Figure 5a shows the oleic acid conversion over Ni-ZSM-5 and Ni-Zeolite β at different reaction bed temperatures. Temperature, as a key parameter of hydro-cracking reactions, has a great influence on catalyst effectiveness and activity. The effectiveness of hydro-cracking reactions is measured with oleic acid conversion which is defined in Eq. 1. The hydro-cracking reactions of oleic acid were dependent to reaction temperature, it is clearly observed that with temperature increment, oleic acid conversion increased over both catalyst samples but Ni-Zeolite β has greater conversion rates in comparison with Ni-ZSM-5 due to its larger total surface area. Maximal oleic acid conversion occurred at temperatures of 300 to 350 °C which were 35.4 and 50.5 % for Ni-ZSM-5 and Ni-Zeolite β, respectively. In addition, previous studies showed that hydro-cracking reactions especially deoxygenation of oxygenated compounds such as oleic acid are more active in higher temperatures (Huber et al. 2007; Bezergianni and Kalogianni 2009; Bezergianni et al. 2009a).

Yields of production over both catalyst types are presented in Fig. 5b. To measure production yields, hydro-cracking reactions were performed at 400 °C and a pressure of 30 bar with a Hydrogen/Feed of 1000 Nl/l. The hydro-cracking temperature was chosen and maintained at 400 °C based on the literature—described as an optimum temperature for hydro-cracking (Tiwari et al. 2011; Verma et al. 2011). Yields of three targeted components (C9, C10 and C12) were calculated based on Eq. 2. It is clearly seen that Nonane (C9) and Decane (C10) production yields over Ni-Zeolite β were greater than Ni-ZSM-5 but for Dodecane, Ni-ZSM-5 showed better performance. The reason for higher production yield for Nonane and Decane in Ni-Zeolite β was higher surface area and micropore concentration in Ni-Zeolite β but higher yield production of C12 over Ni-ZSM-5 is related to high mesopore concentration of Ni-ZSM-5 which can be appropriate for production of larger molecules such as Dodecane and improved selectivity of deoxygenation reaction towards C12 in comparison with Ni-Zeolite β. The difference of Dodecane production yield was 10.5 %.
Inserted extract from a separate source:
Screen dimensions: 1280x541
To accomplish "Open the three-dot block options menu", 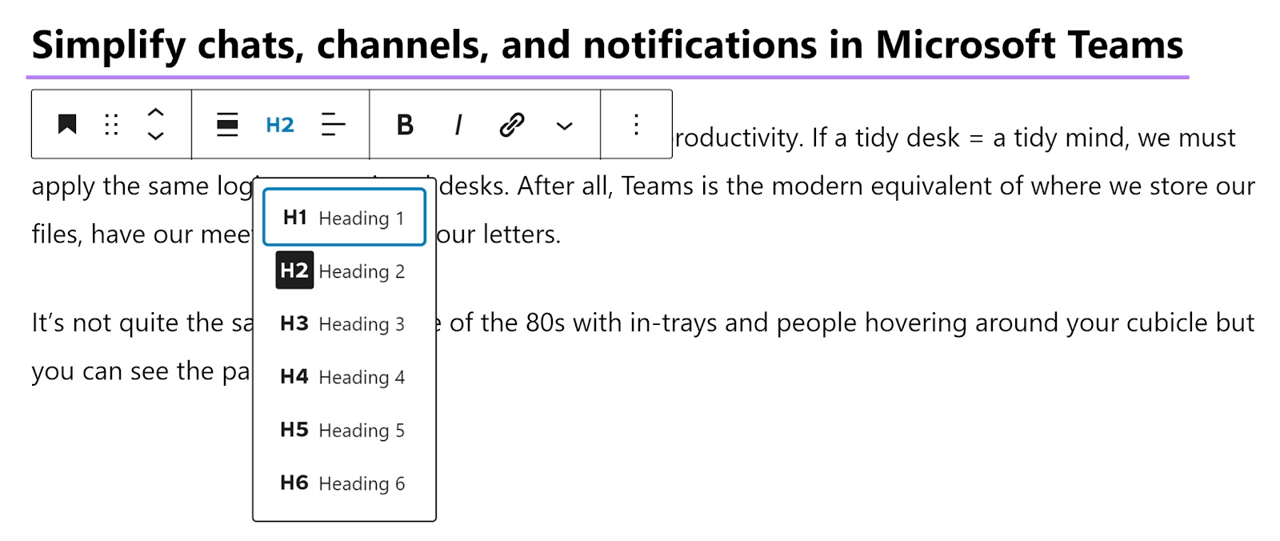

Hence, better performance of Ni-Zeolite β was evident by the higher oleic acid conversion rates and higher production yields of C9 and C10 but Ni-ZSM-5 showed better performance for C12 yields of production. Nonetheless, Ni-Zeolite β has a great potential to be applicable in large-scale hydro-cracking reactions for the conversion of bio-oil to C9, C10 and C12 hydrocarbons, the main components of jet fuel.

4 Summary

Hydro-cracking of oleic acid with two samples of nickel impregnated catalysts on ZSM-5 and Zeolite β was performed to produce bio-fuel. Nickel impregnation of ZSM-5 and Zeolite β was characterised by BET Nitrogen Adsorption techniques, SEM and SEM-EDX and surface areas and pore size distribution was measured. The SEM and SEM-EDX analysis confirmed that nickel was impregnated properly in the two catalyst samples. The BET Nitrogen Adsorption results and pore size distribution analysis confirmed that Ni-Zeolite β had a larger surface area in comparison with the Ni-ZSM-5, but Ni-ZSM-5 had a higher mesopore concentration in its structure. The large surface area of Ni-Zeolite β played as a significant parameter in conversion of oleic acid. Ni-Zeolite β had higher production yields of Nonane and Decane, but Ni-ZSM-5 achieved higher Dodecane yields due to larger pore sizes compared to the Ni-Zeolite β. Therefore, Ni-Zeolite β and Ni-ZSM-5 are cheap to utilise as catalysts of hydro-cracking reactions with appropriate efficiency in bio-oil conversion towards C9, C10 and C12 hydrocarbons, which the main components of jet fuel.